SILVER LAYER – CLEANING & TRANSFORMATION

In [0]:
%sql
USE CATALOG main;
USE SCHEMA agriculture_data;

Bronze Crop Production Data

In [0]:

# Load raw crop production data from bronze layer
crop_bronze_df = spark.table("bronze_crop_production")


Validate and Clean Crop Production Data

In [0]:
from pyspark.sql.functions import trim, lower, avg, col, count, sum, max, min, lit, when, round, isnull

# Apply core data quality rules

crop_clean_df = (
    crop_bronze_df
    # Area cultivated must be greater than zero
    .filter(col("area_hectares") > 0)
    # Production should not be null
    .filter(col("production_tonnes").isNotNull())
    # Mandatory dimension fields should not be null
    .filter(
        col("state").isNotNull() &
        col("district").isNotNull() &
        col("crop").isNotNull() &
        col("year").isNotNull()
    )
)


In [0]:
# Data Completeness Check

# Count total records after cleaning
total_records = crop_clean_df.count()

# Count records with missing key fields
null_key_records = crop_clean_df.filter(
    col("state").isNull() |
    col("district").isNull() |
    col("crop").isNull() |
    col("year").isNull()
).count()

# Print total record count
print(f"Total records: {total_records}")
# Print records with missing keys
print(f"Records with missing keys: {null_key_records}")


Total records: 10000
Records with missing keys: 0


Standardize Text Columns

In [0]:

# Standardize text columns to avoid duplicates
crop_standardized_df = (
    crop_clean_df
    # Normalizing  values
    .withColumn("state", trim(lower(col("state"))))
    .withColumn("district", trim(lower(col("district"))))
    .withColumn("crop", trim(lower(col("crop"))))
    .withColumn("season", trim(lower(col("season"))))
)


Derive Yield Metric

In [0]:
# Calculate yield as production per hectare
crop_enriched_df = (
    crop_standardized_df
    .withColumn(
        "yield_tonnes_per_hectare",
        col("production_tonnes") / col("area_hectares")
    )
)

# Yield Validation

# Count invalid yield values
invalid_yield_records = crop_enriched_df.filter(
    col("yield_tonnes_per_hectare") <= 0
).count()

# Print invalid yield count
print(f"Invalid yield records (<=0): {invalid_yield_records}")
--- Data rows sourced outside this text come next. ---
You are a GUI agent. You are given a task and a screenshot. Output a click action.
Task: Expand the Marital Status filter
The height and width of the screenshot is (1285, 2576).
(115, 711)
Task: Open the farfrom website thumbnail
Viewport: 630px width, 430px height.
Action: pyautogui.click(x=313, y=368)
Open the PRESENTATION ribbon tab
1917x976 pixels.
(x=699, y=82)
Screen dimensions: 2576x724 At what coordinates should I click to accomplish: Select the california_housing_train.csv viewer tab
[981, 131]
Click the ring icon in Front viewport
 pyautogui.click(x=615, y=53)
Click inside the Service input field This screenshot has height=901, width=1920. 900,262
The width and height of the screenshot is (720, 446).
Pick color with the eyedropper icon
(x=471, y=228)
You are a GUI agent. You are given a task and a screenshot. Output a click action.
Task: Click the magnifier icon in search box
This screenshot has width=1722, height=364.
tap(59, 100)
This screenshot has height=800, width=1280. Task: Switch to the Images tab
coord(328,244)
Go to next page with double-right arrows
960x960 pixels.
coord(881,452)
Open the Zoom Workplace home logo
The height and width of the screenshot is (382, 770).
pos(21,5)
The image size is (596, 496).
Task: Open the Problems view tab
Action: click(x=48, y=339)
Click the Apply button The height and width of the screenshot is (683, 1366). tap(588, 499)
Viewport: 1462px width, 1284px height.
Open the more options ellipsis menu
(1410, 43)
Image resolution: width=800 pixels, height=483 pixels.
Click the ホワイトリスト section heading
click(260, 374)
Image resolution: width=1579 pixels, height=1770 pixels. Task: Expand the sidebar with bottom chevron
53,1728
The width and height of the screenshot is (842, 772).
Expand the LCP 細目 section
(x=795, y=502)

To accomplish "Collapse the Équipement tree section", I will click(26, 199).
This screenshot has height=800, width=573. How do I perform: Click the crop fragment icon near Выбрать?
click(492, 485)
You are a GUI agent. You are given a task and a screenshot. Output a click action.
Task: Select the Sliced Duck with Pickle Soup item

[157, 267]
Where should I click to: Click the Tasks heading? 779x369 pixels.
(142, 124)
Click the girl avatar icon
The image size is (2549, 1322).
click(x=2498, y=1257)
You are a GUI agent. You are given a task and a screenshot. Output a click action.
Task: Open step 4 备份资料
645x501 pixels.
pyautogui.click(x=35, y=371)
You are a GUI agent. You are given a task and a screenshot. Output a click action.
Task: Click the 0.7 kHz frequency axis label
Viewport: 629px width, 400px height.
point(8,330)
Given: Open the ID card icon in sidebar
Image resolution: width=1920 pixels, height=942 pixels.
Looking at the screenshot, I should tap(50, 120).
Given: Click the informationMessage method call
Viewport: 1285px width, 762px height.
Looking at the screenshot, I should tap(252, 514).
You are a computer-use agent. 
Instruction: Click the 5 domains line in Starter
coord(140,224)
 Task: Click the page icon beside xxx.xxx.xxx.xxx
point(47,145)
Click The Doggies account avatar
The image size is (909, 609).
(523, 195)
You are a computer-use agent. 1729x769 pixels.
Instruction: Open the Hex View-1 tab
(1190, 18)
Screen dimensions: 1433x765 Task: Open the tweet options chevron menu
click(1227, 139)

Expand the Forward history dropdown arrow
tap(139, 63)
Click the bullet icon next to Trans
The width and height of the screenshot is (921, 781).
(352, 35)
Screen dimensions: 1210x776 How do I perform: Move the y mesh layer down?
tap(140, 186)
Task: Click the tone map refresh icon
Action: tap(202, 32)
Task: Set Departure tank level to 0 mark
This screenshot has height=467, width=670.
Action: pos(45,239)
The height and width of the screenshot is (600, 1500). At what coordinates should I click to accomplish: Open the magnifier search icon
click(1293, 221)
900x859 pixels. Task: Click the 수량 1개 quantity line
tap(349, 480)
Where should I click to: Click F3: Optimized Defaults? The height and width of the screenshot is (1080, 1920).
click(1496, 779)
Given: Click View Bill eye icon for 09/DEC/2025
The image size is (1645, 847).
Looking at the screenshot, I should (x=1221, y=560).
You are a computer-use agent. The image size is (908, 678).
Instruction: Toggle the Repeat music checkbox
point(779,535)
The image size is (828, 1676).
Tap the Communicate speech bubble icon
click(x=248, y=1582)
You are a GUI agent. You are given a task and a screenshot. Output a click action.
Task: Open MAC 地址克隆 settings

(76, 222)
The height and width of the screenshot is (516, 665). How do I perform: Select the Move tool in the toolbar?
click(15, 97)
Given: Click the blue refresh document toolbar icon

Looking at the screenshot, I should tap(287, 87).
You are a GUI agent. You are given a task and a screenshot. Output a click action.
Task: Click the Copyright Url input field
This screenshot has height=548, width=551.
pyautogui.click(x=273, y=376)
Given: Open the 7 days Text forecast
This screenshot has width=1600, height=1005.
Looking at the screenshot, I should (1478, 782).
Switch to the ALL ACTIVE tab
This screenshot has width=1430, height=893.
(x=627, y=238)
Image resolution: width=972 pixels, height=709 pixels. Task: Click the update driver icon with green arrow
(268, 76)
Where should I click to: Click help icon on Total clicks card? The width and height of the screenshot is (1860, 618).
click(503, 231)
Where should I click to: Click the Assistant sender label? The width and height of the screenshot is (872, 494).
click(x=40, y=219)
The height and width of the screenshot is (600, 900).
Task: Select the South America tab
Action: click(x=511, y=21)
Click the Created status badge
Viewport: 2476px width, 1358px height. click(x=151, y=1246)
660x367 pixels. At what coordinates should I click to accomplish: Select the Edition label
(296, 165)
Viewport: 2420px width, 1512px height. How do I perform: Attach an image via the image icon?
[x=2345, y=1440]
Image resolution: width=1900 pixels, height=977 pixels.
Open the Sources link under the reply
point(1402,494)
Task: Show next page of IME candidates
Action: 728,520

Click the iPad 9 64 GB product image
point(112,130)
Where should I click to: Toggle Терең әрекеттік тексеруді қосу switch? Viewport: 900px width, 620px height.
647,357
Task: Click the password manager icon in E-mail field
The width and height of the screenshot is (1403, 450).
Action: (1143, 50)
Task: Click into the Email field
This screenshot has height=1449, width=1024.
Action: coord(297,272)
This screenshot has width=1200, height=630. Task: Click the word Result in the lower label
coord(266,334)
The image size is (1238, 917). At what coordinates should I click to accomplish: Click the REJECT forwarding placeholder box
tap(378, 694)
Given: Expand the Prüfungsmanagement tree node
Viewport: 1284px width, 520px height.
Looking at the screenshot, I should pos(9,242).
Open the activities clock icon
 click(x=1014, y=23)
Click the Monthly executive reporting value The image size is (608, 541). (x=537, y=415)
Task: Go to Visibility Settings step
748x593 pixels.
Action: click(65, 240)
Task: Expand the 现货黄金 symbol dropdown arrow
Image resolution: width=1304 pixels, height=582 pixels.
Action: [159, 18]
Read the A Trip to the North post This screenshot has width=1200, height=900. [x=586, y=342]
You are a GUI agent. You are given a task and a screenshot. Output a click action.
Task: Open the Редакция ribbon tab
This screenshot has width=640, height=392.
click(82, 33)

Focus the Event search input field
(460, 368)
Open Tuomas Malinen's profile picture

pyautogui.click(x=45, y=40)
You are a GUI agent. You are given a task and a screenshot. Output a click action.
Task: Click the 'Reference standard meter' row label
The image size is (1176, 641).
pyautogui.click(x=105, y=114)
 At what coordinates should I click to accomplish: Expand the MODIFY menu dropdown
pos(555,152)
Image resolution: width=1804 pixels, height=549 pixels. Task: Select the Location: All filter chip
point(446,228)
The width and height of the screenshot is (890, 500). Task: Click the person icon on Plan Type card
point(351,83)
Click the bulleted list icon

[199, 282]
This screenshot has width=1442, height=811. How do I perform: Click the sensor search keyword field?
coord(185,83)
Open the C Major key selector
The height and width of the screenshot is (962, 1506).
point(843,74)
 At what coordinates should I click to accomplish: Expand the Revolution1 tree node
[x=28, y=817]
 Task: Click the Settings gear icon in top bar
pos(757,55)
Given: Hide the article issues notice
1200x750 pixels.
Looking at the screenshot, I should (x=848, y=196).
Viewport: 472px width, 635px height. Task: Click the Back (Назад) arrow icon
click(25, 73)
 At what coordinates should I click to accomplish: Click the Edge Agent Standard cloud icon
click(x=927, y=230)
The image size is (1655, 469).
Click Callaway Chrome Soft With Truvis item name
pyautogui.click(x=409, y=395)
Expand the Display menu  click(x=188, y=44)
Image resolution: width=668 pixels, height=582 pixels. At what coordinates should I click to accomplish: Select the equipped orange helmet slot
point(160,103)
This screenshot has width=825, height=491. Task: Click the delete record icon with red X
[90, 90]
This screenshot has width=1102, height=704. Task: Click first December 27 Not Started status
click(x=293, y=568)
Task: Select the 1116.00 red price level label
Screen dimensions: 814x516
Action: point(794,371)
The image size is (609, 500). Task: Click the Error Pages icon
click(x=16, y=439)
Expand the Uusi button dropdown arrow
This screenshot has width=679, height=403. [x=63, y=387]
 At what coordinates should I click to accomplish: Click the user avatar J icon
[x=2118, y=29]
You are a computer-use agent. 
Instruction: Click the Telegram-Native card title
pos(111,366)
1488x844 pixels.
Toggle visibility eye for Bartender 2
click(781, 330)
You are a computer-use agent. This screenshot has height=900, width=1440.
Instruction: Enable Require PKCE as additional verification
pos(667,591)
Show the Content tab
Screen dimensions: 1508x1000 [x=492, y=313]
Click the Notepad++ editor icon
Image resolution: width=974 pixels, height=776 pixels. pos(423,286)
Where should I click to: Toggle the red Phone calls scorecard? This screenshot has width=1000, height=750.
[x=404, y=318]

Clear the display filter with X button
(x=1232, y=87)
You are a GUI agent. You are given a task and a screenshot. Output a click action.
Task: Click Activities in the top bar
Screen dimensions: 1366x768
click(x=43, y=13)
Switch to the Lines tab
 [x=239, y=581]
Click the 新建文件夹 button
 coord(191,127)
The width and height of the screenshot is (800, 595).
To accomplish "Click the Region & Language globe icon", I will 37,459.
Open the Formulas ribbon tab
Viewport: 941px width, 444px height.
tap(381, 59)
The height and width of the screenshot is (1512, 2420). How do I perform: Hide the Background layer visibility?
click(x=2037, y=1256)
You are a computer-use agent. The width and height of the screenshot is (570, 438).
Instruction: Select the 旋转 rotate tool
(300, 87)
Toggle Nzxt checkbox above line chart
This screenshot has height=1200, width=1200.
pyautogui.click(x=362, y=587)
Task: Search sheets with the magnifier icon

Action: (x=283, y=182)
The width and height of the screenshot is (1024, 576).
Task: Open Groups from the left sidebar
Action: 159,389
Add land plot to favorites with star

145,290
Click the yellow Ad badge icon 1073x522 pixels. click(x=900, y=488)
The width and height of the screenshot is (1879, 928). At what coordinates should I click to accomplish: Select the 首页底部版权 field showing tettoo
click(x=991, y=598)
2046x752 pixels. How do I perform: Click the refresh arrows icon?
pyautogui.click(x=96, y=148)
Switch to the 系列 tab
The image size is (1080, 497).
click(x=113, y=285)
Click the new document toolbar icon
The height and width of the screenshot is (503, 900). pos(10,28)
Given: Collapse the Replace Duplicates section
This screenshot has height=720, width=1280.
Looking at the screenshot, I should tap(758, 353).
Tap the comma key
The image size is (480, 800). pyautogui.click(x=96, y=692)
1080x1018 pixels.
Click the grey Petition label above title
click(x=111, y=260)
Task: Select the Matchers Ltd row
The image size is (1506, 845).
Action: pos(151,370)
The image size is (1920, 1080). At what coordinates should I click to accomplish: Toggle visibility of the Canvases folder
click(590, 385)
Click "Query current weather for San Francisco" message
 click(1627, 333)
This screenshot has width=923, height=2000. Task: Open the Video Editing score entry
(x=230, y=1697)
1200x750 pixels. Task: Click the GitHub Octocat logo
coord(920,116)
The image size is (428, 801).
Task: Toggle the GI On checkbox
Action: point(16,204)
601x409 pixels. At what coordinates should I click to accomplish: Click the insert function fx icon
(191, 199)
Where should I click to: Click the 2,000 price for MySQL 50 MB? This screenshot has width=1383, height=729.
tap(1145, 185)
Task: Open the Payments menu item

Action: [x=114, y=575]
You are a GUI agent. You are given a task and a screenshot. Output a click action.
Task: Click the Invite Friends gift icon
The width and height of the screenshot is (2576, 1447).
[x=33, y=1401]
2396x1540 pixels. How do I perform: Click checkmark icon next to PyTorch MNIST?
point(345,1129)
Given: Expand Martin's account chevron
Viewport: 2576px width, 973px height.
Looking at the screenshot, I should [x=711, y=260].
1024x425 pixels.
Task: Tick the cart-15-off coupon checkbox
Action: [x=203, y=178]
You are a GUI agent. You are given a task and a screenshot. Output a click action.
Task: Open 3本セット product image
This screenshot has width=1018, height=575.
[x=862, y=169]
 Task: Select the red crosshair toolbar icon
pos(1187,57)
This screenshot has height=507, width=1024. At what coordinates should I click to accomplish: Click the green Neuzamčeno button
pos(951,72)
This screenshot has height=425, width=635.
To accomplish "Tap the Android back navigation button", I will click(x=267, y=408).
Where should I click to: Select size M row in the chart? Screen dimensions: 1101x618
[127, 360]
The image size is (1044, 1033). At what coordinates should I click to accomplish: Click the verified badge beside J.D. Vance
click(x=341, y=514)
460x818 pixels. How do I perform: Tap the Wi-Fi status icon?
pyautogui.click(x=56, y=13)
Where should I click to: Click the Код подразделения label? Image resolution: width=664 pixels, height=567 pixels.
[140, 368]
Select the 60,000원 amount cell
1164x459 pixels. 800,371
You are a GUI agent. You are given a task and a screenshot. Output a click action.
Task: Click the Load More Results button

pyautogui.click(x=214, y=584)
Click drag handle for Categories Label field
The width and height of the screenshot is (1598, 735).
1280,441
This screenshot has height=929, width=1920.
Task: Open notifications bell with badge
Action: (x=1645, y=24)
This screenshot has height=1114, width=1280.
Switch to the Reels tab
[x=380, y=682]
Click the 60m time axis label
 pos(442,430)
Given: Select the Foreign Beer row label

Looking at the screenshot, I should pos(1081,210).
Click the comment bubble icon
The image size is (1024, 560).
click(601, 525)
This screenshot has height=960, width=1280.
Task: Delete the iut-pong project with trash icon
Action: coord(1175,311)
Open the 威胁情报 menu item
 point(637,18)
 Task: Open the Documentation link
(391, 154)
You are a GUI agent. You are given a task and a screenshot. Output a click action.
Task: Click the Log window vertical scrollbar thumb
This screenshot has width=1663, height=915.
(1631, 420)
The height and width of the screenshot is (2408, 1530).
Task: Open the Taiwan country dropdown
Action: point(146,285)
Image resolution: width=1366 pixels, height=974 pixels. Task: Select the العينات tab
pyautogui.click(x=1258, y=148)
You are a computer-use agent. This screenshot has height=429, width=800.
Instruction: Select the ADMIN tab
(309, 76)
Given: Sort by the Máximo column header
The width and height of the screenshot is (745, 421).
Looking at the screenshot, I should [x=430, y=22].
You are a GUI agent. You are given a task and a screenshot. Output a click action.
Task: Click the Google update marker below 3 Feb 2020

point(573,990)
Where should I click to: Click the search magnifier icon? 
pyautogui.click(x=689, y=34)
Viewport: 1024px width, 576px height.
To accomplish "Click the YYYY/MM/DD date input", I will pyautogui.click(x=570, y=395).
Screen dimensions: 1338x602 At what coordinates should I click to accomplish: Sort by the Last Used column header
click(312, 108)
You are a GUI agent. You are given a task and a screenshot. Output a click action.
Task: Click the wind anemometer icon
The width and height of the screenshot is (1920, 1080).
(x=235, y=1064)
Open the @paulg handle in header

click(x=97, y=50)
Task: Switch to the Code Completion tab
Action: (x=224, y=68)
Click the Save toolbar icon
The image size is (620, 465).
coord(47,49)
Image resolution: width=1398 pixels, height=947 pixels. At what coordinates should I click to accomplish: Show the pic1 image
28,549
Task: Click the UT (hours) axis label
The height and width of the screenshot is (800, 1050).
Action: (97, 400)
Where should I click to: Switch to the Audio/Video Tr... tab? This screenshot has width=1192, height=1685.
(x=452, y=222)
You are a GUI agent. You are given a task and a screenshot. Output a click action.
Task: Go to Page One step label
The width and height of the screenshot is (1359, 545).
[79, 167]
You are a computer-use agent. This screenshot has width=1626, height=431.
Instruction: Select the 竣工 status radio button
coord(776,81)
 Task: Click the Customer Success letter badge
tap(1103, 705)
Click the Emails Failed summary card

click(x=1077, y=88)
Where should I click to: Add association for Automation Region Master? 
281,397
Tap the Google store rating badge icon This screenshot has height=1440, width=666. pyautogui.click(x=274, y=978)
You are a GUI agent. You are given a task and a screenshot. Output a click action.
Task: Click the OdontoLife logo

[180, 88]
Invalid yield records (<=0): 0


Silver – Logging – crop_production

In [0]:
from pyspark.sql.types import (
    StructType, StructField,
    StringType, LongType, TimestampType
)
from pyspark.sql.functions import current_timestamp


In [0]:
log_schema = StructType([
    StructField("pipeline_name", StringType(), True),
    StructField("layer", StringType(), True),
    StructField("table_name", StringType(), True),
    StructField("status", StringType(), True),
    StructField("record_count", LongType(), True),
    StructField("start_time", TimestampType(), True),
    StructField("end_time", TimestampType(), True),
    StructField("error_message", StringType(), True)
])


In [0]:
# Logging metadata
pipeline_name = "agriculture_pipeline"
layer = "SILVER"
table_name = "silver_crop_production"

try:
    # Record count after silver transformation
    record_count = crop_enriched_df.count()

    # Write silver table
    crop_enriched_df.write.format("delta") \
        .mode("overwrite") \
        .saveAsTable(table_name)

    # Create success log dataframe
    log_df = spark.createDataFrame(
        [(pipeline_name, layer, table_name, "SUCCESS", record_count, None, None, None)],
        schema=log_schema
    )

    # Add timestamps
    log_df = log_df \
        .withColumn("start_time", current_timestamp()) \
        .withColumn("end_time", current_timestamp())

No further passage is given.